'''

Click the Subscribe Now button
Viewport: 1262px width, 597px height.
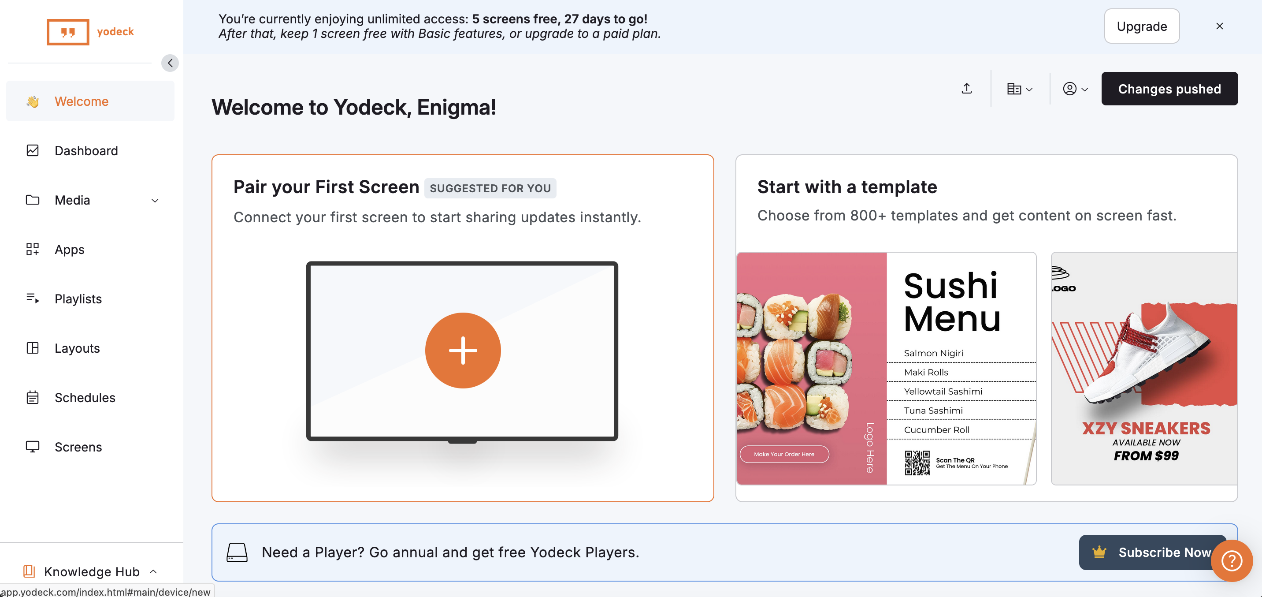1152,552
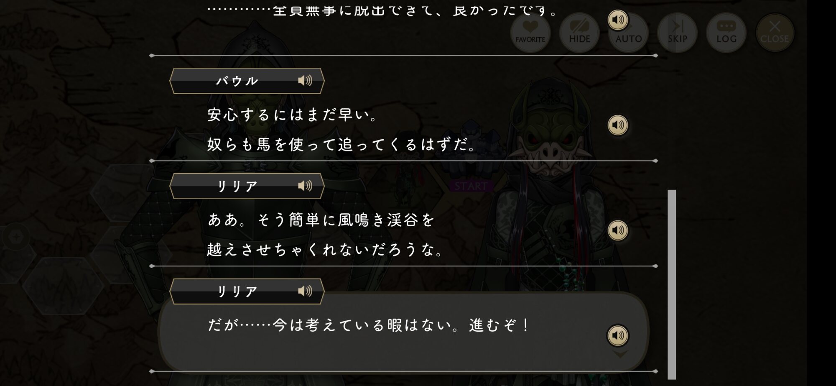Click the log scrollbar thumb

[x=672, y=284]
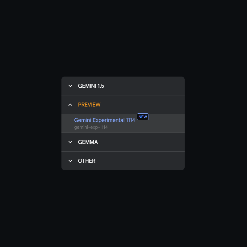Click the NEW badge on Gemini Experimental
The width and height of the screenshot is (247, 247).
(143, 117)
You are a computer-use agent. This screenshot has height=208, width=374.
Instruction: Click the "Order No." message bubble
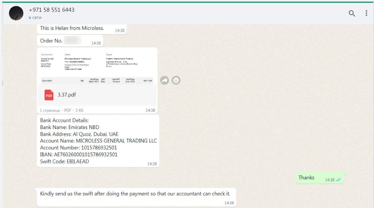(x=51, y=41)
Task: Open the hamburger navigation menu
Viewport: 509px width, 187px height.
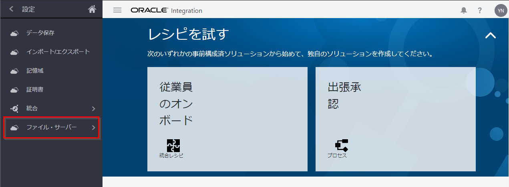Action: click(x=117, y=10)
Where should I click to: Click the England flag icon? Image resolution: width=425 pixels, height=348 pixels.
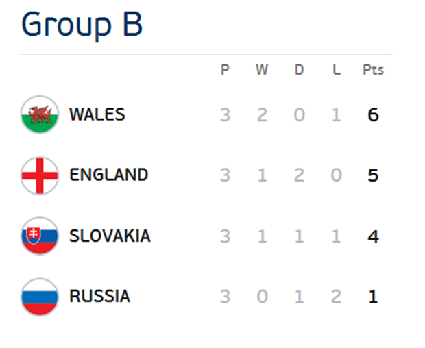click(40, 175)

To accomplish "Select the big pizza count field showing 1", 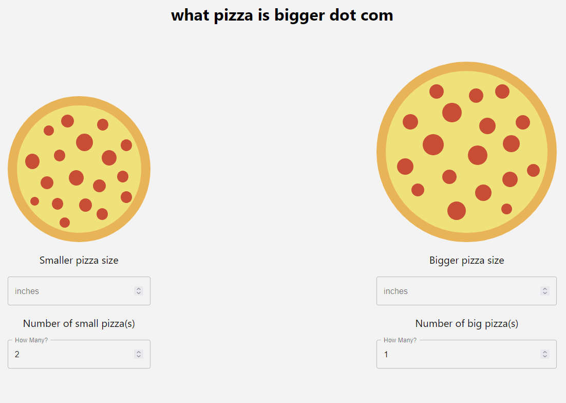I will click(466, 354).
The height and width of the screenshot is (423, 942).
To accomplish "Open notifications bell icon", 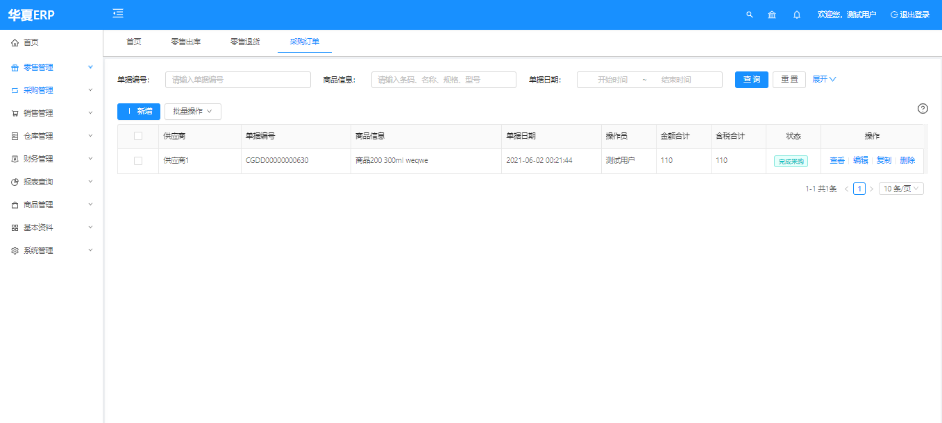I will click(x=797, y=15).
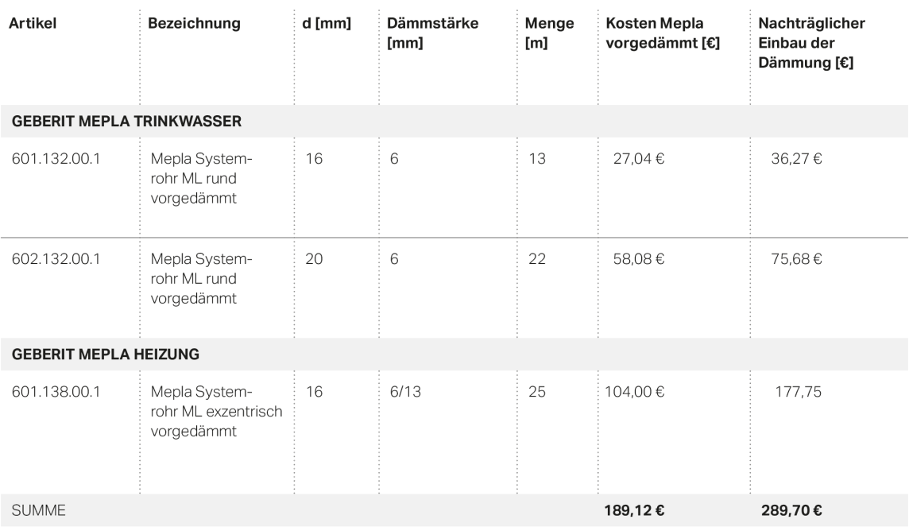
Task: Select the SUMME row label
Action: point(38,511)
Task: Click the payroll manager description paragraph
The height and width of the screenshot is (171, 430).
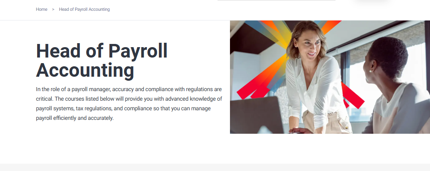Action: (x=129, y=104)
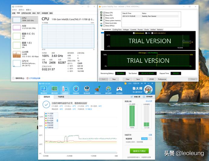The width and height of the screenshot is (209, 161).
Task: Click the green temperature stress test button
Action: (139, 150)
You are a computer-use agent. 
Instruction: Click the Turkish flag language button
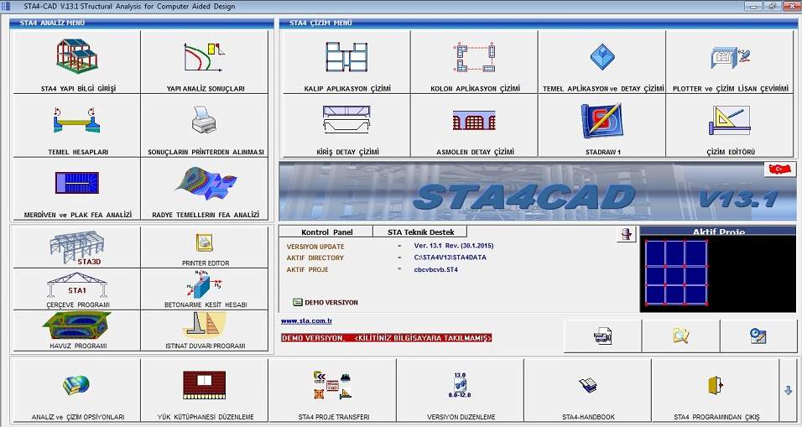pyautogui.click(x=778, y=170)
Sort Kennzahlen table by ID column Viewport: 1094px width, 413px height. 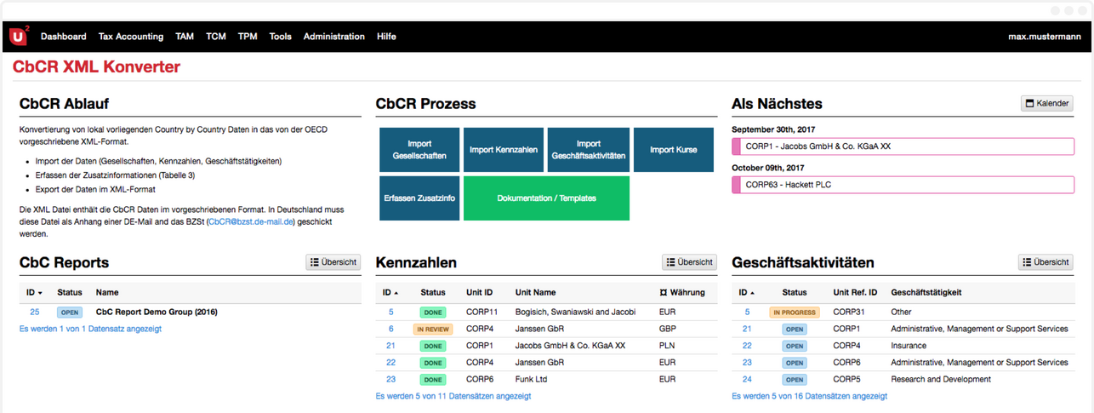[x=390, y=292]
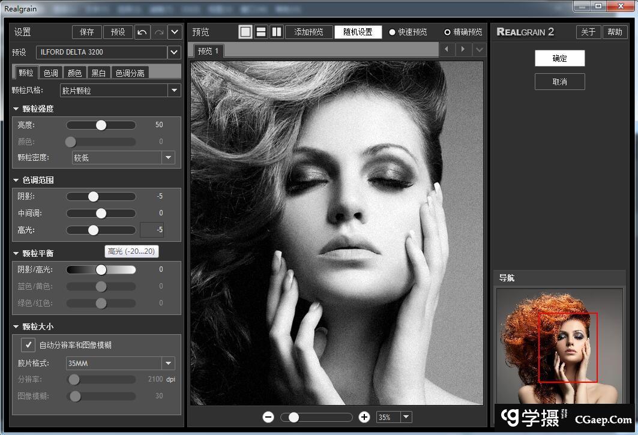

'''

» Task item:
For each line above that includes the word "agent", make a copy of that line.

» Result of the task:
You are a computer-use agent. This screenshot has height=208, width=374.
You are a computer-use agent. 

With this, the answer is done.